• [Exercise] Turn each line of the material below into an item in a numbered list, leaving out any blank lines.

-- START OF Entries supplied --

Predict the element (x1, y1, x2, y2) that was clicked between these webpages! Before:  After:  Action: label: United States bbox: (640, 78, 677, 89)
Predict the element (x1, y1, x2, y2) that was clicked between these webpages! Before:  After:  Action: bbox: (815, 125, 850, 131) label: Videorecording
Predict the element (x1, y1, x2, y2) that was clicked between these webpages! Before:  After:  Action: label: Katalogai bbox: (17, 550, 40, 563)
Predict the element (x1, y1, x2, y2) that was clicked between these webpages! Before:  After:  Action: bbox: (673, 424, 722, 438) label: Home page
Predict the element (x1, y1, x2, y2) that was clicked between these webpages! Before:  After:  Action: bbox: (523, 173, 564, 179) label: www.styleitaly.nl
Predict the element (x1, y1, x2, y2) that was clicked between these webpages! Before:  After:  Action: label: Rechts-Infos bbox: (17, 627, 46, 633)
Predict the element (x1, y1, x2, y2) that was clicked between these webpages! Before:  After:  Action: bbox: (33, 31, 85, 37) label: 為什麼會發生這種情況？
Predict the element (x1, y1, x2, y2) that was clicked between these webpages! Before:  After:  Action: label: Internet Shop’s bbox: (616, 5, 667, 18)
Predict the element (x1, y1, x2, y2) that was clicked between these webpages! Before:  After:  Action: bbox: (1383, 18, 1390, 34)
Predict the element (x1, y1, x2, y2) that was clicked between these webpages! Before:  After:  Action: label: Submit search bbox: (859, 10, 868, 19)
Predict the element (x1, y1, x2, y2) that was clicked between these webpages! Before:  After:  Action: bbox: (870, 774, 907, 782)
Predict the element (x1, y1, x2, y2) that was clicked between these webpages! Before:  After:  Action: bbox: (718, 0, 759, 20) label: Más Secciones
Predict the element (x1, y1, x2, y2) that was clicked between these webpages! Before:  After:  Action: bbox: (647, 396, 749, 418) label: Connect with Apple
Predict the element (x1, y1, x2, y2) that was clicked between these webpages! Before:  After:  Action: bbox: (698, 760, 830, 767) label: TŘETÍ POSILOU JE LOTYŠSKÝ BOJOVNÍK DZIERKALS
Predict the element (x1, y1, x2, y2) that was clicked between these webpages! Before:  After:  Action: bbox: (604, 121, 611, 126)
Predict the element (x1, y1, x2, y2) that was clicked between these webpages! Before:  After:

-- END OF Entries supplied --

• [Task output]
1. Predict the element (x1, y1, x2, y2) that was clicked between these webpages! Before:  After:  Action: label: United States bbox: (640, 78, 677, 89)
2. Predict the element (x1, y1, x2, y2) that was clicked between these webpages! Before:  After:  Action: bbox: (815, 125, 850, 131) label: Videorecording
3. Predict the element (x1, y1, x2, y2) that was clicked between these webpages! Before:  After:  Action: label: Katalogai bbox: (17, 550, 40, 563)
4. Predict the element (x1, y1, x2, y2) that was clicked between these webpages! Before:  After:  Action: bbox: (673, 424, 722, 438) label: Home page
5. Predict the element (x1, y1, x2, y2) that was clicked between these webpages! Before:  After:  Action: bbox: (523, 173, 564, 179) label: www.styleitaly.nl
6. Predict the element (x1, y1, x2, y2) that was clicked between these webpages! Before:  After:  Action: label: Rechts-Infos bbox: (17, 627, 46, 633)
7. Predict the element (x1, y1, x2, y2) that was clicked between these webpages! Before:  After:  Action: bbox: (33, 31, 85, 37) label: 為什麼會發生這種情況？
8. Predict the element (x1, y1, x2, y2) that was clicked between these webpages! Before:  After:  Action: label: Internet Shop’s bbox: (616, 5, 667, 18)
9. Predict the element (x1, y1, x2, y2) that was clicked between these webpages! Before:  After:  Action: bbox: (1383, 18, 1390, 34)
10. Predict the element (x1, y1, x2, y2) that was clicked between these webpages! Before:  After:  Action: label: Submit search bbox: (859, 10, 868, 19)
11. Predict the element (x1, y1, x2, y2) that was clicked between these webpages! Before:  After:  Action: bbox: (870, 774, 907, 782)
12. Predict the element (x1, y1, x2, y2) that was clicked between these webpages! Before:  After:  Action: bbox: (718, 0, 759, 20) label: Más Secciones
13. Predict the element (x1, y1, x2, y2) that was clicked between these webpages! Before:  After:  Action: bbox: (647, 396, 749, 418) label: Connect with Apple
14. Predict the element (x1, y1, x2, y2) that was clicked between these webpages! Before:  After:  Action: bbox: (698, 760, 830, 767) label: TŘETÍ POSILOU JE LOTYŠSKÝ BOJOVNÍK DZIERKALS
15. Predict the element (x1, y1, x2, y2) that was clicked between these webpages! Before:  After:  Action: bbox: (604, 121, 611, 126)
16. Predict the element (x1, y1, x2, y2) that was clicked between these webpages! Before:  After:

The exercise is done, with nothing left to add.